In short, Casa de Paz is providing the most basic essentials—housing, food, and company—to some of the most marginalized and vulnerable people there are.
Our Time at Casa de Paz
It is common to wonder what to do in the face of injustice.
We are surrounded by different opportunities for response, from protest to turning away at the weight of what we’ve witnessed. Several years ago, Sarah Jackson went on a trip to the US/Mexico border with a humanitarian aid organization working on immigration issues. She spoke with deportees. She attended deportation hearings through Operation Streamline. She learned about people’s reasons for migrating, and the dangers they face in doing so.
Then she returned to Colorado and opened her home.
On its face, this idea is so simple. She lives near the detention center, and is now a regular visitor there. Many of the lawyers now know her name, and her phone is constantly at her side, awaiting a call that someone will be released without a place to go. Word of mouth sends news of Casa de Paz to family members that there is a clean, welcoming, and free place for them to stay while they visit their loved ones—sometimes after traveling hundreds of miles and in financial hardship.

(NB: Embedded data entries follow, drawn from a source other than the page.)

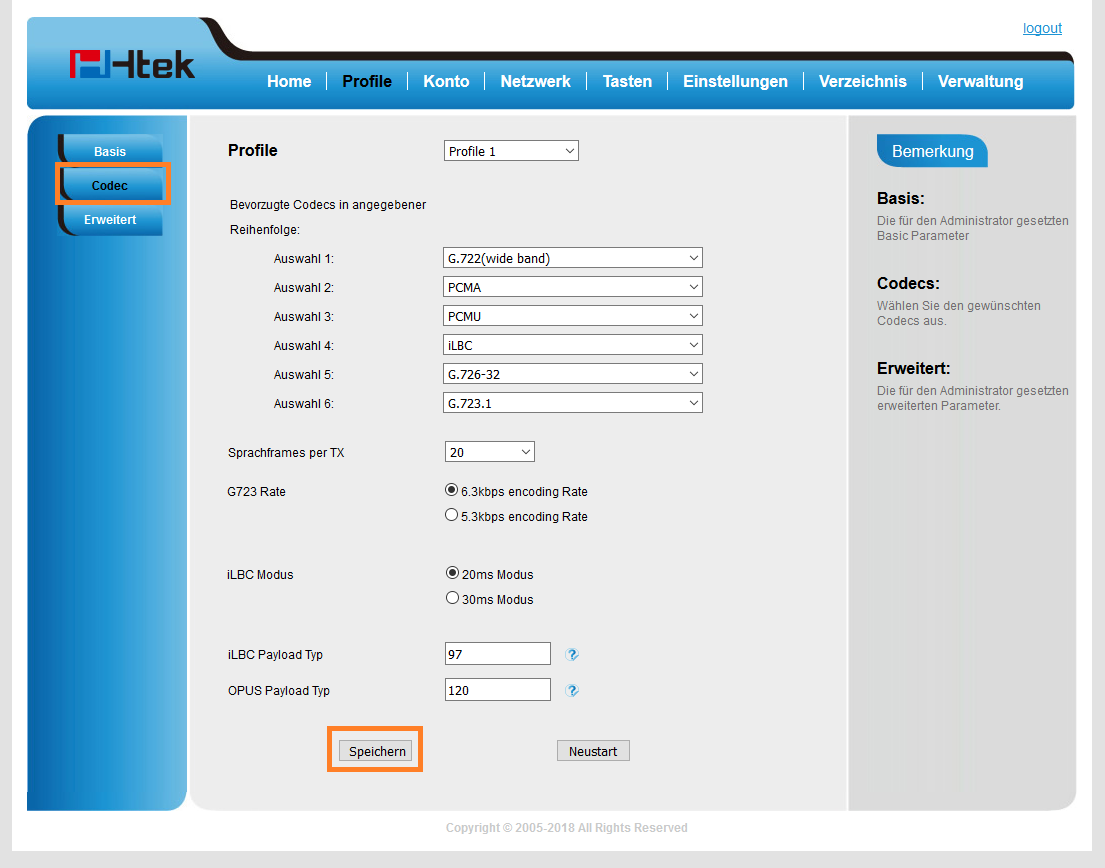Open the Profile 1 dropdown
This screenshot has height=868, width=1105.
[x=511, y=151]
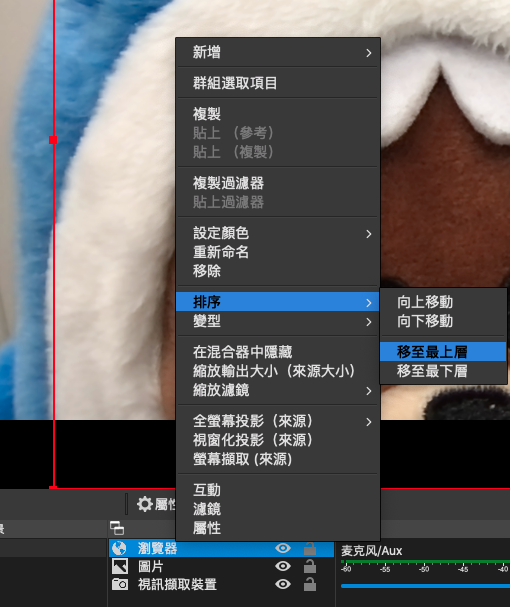Screen dimensions: 510x607
Task: Expand the 變型 submenu
Action: click(x=278, y=321)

This is a quietly revolutionary act.
Volunteers provide food for meals, as well as contributing to the basic necessities of housing people: cleaning supplies, hygiene products, snacks for the road, and more. Occasionally a special need or event arises. A philanthropy group recently refurnished and redecorated Casa de Paz, as well as providing over 80 backpacks, which Sarah gives to released detainees who would otherwise have to carry their belongings in the clear plastic trash bags provided by the detention center. Other volunteers came together to write 400 Christmas cards for detainees, as well as purchasing M&Ms for every single person at the detention center on Christmas Eve. Sarah chose to send candy after hearing from a previous guest that many days during his incarceration he would wake up hungry and go to bed hungry.
Guests at Casa de Paz have had many backgrounds and experiences. They have come from many parts of the world, from Central America to Africa. Some have been released after the court determined that they had legal claim to remain. Others were family members visiting before their loved one was deported.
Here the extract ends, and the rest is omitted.